The economics of U.S. healthcare aren’t simple.
That’s why 95% of the chatter misses the point.
Everything boils down to three questions most patients can’t answer:
- What’s the price?
→ You don’t know.
→ Your doctor usually doesn’t know.
→ The hospital often doesn’t know until 90 days later.
- Who pays?
- Who eats the loss if you can’t?
Let’s fix the nonsense, one claim at a time.
Myth: “Insurance companies don’t take risk—reinsurers do.”
Reality: Primary insurers collect $4.5 TRILLION in premiums and keep the float. Reinsurers touch maybe 12% of that for tail-risk only.
Price transparency? A 2021 CMS rule forced hospitals to post prices. but did they? Result in 2025:
- 70% compliance
- Files are 100,000-row CSV monsters
- Cash price for an MRI can be $400 at an imaging center or $6,800 two miles away at a hospital-owned facility.
You literally cannot shop while unconscious in an ambulance. Vertical integration is eating the system alive. For example, UnitedHealth owns:
- the insurance company
- the doctor’s office
- the surgery center
- the pharmacy
- the PBM
- the claims processor
They steer you in-house and mark everything up 300–500%.
Transparency alone won’t fix it. Even with perfect prices, you’re still screwed by:
- 70% of U.S. counties have ≤2 insurers
- 37 states still have Certificate-of-Need laws that block new hospitals
- 340B hospitals buy drugs for $0.09 and bill insurance $9,000
- EMTALA forces ERs to treat everyone (good!) but pays them nothing (bad!)
What actually works?
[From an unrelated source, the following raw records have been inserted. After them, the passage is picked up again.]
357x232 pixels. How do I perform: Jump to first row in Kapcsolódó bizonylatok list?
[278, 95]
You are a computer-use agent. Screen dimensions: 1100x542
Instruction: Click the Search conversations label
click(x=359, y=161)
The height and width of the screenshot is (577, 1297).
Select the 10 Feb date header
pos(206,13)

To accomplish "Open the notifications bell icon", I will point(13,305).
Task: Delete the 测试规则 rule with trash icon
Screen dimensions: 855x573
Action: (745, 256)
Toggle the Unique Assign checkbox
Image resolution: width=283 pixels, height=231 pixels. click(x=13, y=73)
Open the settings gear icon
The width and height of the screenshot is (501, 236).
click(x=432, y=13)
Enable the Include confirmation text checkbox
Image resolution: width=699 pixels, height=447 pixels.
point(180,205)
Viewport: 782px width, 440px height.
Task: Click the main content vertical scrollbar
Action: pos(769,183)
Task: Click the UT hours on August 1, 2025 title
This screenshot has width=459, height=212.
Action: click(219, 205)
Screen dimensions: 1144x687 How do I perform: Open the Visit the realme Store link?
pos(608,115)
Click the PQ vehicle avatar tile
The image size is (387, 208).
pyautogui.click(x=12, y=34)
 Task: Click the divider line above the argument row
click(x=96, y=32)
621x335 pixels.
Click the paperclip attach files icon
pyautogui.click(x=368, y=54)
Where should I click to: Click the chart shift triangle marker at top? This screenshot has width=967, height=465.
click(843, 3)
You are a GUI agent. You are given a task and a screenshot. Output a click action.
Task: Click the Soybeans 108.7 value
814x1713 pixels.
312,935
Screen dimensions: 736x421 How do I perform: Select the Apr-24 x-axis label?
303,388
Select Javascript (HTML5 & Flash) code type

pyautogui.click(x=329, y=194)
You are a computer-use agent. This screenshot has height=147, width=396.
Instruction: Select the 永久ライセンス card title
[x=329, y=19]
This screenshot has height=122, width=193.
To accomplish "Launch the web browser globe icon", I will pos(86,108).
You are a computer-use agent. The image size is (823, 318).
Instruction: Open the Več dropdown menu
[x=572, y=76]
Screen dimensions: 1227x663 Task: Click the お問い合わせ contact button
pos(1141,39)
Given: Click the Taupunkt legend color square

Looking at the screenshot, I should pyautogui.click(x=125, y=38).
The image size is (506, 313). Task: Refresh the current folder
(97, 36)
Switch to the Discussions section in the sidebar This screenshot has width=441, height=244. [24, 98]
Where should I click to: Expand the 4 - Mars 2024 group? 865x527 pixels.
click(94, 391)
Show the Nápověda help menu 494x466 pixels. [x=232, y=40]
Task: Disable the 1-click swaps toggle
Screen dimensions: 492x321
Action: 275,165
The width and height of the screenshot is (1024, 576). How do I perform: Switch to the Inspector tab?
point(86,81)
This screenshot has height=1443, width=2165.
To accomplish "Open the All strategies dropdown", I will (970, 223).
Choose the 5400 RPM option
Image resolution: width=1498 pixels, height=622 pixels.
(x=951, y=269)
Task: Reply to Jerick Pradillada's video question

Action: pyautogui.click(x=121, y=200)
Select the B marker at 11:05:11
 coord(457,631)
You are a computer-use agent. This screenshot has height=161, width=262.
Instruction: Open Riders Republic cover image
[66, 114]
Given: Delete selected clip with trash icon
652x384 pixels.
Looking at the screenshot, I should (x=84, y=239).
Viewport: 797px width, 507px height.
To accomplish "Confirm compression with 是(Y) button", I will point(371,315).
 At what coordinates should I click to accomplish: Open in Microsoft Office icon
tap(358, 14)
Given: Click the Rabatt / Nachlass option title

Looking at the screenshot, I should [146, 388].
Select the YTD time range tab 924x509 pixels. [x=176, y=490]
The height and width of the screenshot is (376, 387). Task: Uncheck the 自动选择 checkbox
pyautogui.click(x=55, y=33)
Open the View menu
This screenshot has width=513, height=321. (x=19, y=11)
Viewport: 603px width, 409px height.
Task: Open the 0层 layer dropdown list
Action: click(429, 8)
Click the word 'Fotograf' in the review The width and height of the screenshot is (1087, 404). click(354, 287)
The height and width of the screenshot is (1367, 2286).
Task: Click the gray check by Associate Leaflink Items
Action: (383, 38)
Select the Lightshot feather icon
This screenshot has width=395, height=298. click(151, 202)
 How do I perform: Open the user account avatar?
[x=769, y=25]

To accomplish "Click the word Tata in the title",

Singapore, Switzerland, and the Surgery Center of Oklahoma prove the combo that slashes costs 70–90% overnight:
- Real-time, machine-readable price transparency
- Reference pricing + HSA-qualified plans
- No facility fees for outpatient work
- Antitrust hammers on megamergers
- Cash markets for everything elective
Until we do those five things, most policy “debate” is just theater.
Bottom line: You can’t manage financial risk when the price is a state secret.